Information supplied:
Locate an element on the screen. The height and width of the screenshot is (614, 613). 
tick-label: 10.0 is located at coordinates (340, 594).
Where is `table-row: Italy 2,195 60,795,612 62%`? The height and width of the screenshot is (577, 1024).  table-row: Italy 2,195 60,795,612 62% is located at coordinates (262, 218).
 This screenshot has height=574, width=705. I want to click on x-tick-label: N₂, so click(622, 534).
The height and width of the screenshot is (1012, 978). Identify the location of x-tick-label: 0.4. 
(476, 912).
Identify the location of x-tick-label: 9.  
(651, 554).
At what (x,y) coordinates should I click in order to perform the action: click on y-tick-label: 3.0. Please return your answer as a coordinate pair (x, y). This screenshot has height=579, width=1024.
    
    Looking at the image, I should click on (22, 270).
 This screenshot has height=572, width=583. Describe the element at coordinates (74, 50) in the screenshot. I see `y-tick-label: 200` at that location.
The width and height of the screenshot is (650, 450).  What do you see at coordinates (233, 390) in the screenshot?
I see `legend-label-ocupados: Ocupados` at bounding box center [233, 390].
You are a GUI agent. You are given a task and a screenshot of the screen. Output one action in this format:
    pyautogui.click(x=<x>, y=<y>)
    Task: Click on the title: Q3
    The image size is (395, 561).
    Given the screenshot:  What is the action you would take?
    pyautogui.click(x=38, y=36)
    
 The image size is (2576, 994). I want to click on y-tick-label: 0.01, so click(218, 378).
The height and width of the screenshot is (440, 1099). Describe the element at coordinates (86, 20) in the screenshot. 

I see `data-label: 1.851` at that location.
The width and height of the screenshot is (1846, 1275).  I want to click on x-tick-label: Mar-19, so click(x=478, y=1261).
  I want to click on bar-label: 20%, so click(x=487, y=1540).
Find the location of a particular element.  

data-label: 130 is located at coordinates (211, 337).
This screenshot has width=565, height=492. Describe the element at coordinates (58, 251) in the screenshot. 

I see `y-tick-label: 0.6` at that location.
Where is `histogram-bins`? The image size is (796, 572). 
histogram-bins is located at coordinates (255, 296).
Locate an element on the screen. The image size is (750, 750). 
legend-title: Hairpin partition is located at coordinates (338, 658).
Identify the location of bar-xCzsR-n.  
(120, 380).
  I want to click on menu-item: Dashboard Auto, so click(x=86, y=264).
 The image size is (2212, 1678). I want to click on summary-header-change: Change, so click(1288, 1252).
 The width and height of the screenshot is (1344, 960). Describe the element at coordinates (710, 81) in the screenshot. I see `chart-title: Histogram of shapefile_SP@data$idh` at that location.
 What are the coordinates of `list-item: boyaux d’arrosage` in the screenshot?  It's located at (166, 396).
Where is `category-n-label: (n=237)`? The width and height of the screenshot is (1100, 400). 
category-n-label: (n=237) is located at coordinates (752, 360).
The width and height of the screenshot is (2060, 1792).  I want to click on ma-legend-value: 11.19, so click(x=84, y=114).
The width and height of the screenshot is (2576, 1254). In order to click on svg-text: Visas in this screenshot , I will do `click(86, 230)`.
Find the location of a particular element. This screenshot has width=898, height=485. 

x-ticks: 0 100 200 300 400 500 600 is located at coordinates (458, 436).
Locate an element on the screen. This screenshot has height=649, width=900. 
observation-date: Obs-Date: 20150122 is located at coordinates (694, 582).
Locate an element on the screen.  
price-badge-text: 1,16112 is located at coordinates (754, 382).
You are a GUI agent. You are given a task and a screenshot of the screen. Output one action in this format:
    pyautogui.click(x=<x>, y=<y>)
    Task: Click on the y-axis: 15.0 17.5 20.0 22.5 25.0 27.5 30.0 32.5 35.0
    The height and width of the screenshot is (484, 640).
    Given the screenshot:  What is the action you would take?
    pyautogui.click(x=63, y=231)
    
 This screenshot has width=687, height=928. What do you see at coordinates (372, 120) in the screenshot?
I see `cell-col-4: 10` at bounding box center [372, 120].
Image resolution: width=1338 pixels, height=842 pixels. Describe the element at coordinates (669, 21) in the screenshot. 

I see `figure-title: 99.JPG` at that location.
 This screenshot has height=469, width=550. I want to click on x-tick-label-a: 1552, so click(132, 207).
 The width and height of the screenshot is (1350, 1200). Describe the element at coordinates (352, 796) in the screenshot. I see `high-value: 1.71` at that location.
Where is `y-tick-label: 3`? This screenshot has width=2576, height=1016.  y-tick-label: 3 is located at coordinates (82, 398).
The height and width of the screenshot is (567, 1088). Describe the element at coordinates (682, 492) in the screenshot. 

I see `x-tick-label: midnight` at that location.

Problem description: Print these lines back exactly as they are given.

Solved exercise:
Locate an element on the screen. The height and width of the screenshot is (614, 613). 
tick-label: 10.0 is located at coordinates (340, 594).
Where is `table-row: Italy 2,195 60,795,612 62%`? The height and width of the screenshot is (577, 1024).  table-row: Italy 2,195 60,795,612 62% is located at coordinates (262, 218).
 This screenshot has height=574, width=705. I want to click on x-tick-label: N₂, so click(622, 534).
The height and width of the screenshot is (1012, 978). Identify the location of x-tick-label: 0.4. 
(476, 912).
Identify the location of x-tick-label: 9.  
(651, 554).
At what (x,y) coordinates should I click in order to perform the action: click on y-tick-label: 3.0. Please return your answer as a coordinate pair (x, y). This screenshot has height=579, width=1024.
    
    Looking at the image, I should click on (22, 270).
 This screenshot has height=572, width=583. Describe the element at coordinates (74, 50) in the screenshot. I see `y-tick-label: 200` at that location.
The width and height of the screenshot is (650, 450).  What do you see at coordinates (233, 390) in the screenshot?
I see `legend-label-ocupados: Ocupados` at bounding box center [233, 390].
You are a GUI agent. You are given a task and a screenshot of the screen. Output one action in this format:
    pyautogui.click(x=<x>, y=<y>)
    Task: Click on the title: Q3
    The image size is (395, 561).
    Given the screenshot:  What is the action you would take?
    pyautogui.click(x=38, y=36)
    
 The image size is (2576, 994). I want to click on y-tick-label: 0.01, so click(218, 378).
The height and width of the screenshot is (440, 1099). Describe the element at coordinates (86, 20) in the screenshot. 

I see `data-label: 1.851` at that location.
The width and height of the screenshot is (1846, 1275).  I want to click on x-tick-label: Mar-19, so click(x=478, y=1261).
  I want to click on bar-label: 20%, so click(x=487, y=1540).
Find the location of a particular element.  

data-label: 130 is located at coordinates (211, 337).
This screenshot has width=565, height=492. Describe the element at coordinates (58, 251) in the screenshot. 

I see `y-tick-label: 0.6` at that location.
Where is `histogram-bins`? The image size is (796, 572). 
histogram-bins is located at coordinates (255, 296).
Locate an element on the screen. The image size is (750, 750). 
legend-title: Hairpin partition is located at coordinates (338, 658).
Identify the location of bar-xCzsR-n.  
(120, 380).
  I want to click on menu-item: Dashboard Auto, so click(x=86, y=264).
 The image size is (2212, 1678). I want to click on summary-header-change: Change, so click(1288, 1252).
 The width and height of the screenshot is (1344, 960). Describe the element at coordinates (710, 81) in the screenshot. I see `chart-title: Histogram of shapefile_SP@data$idh` at that location.
 What are the coordinates of `list-item: boyaux d’arrosage` in the screenshot?  It's located at (166, 396).
Where is `category-n-label: (n=237)`? The width and height of the screenshot is (1100, 400). 
category-n-label: (n=237) is located at coordinates (752, 360).
The width and height of the screenshot is (2060, 1792).  I want to click on ma-legend-value: 11.19, so click(x=84, y=114).
The width and height of the screenshot is (2576, 1254). In order to click on svg-text: Visas in this screenshot , I will do `click(86, 230)`.
Find the location of a particular element. This screenshot has width=898, height=485. 

x-ticks: 0 100 200 300 400 500 600 is located at coordinates (458, 436).
Locate an element on the screen. This screenshot has height=649, width=900. 
observation-date: Obs-Date: 20150122 is located at coordinates (694, 582).
Locate an element on the screen.  
price-badge-text: 1,16112 is located at coordinates (754, 382).
You are a GUI agent. You are given a task and a screenshot of the screen. Output one action in this format:
    pyautogui.click(x=<x>, y=<y>)
    Task: Click on the y-axis: 15.0 17.5 20.0 22.5 25.0 27.5 30.0 32.5 35.0
    The height and width of the screenshot is (484, 640).
    Given the screenshot:  What is the action you would take?
    pyautogui.click(x=63, y=231)
    
 This screenshot has width=687, height=928. What do you see at coordinates (372, 120) in the screenshot?
I see `cell-col-4: 10` at bounding box center [372, 120].
Image resolution: width=1338 pixels, height=842 pixels. Describe the element at coordinates (669, 21) in the screenshot. 

I see `figure-title: 99.JPG` at that location.
 This screenshot has height=469, width=550. I want to click on x-tick-label-a: 1552, so click(132, 207).
 The width and height of the screenshot is (1350, 1200). Describe the element at coordinates (352, 796) in the screenshot. I see `high-value: 1.71` at that location.
Where is `y-tick-label: 3`? This screenshot has width=2576, height=1016.  y-tick-label: 3 is located at coordinates (82, 398).
The height and width of the screenshot is (567, 1088). Describe the element at coordinates (682, 492) in the screenshot. 

I see `x-tick-label: midnight` at that location.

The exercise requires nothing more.